Ma l’incontro con i cronisti è stato anche l’occasione per i ringraziamenti e i ricordi delle persone che sono entrate a far parte della sua vita: “Medico di paese”, lo sfotteva Franco Iurlano, che si divertiva a rimarcare le differenze con Carlo Pranzo Zaccaria, lo storico ortopedico del Lecce, al quale il doppio cognome conferiva un tono signorile confermato dagli atteggiamenti quotidiani. E non è un caso che accanto a sé Palaia abbia oggi voluto la figlia dello specialista, deceduto nell’agosto del 2010 a seguito di una lunga malattia. Una patologia oscura, silenziosa, non troppo diversa nelle possibili conseguenze da quella che ha colpito lui stesso nel 2005.

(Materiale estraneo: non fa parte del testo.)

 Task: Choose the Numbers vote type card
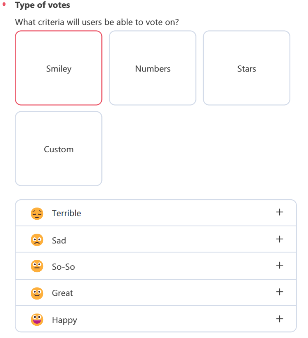pyautogui.click(x=153, y=68)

Dopo aver salvato la vita all’attaccante dell’Udinese Francesco Marino, nel corso di Lecce – Udinese del novembre del 1994, ha dovuto lottare per la propria, dieci anni dopo, senza mai mettere da parte l’impegno a bordo campo, come sempre ha fatto sin dai suoi esordi con Eugenio Fascetti: “Ho programmato le sedute di chemioterapia secondo un calendario che mi permettesse di non lasciare la squadra”, ha ricordato a testimonianza della dedizione costante riservata ai colori sociali. Quelli stessi che campeggiano nella grande foto appesa alla sue spalle, che ritrae lo striscione che la curva Nord gli dedicò nel momento più delicato di quella malattia: "Forza Peppino, la Nord ti è vicino".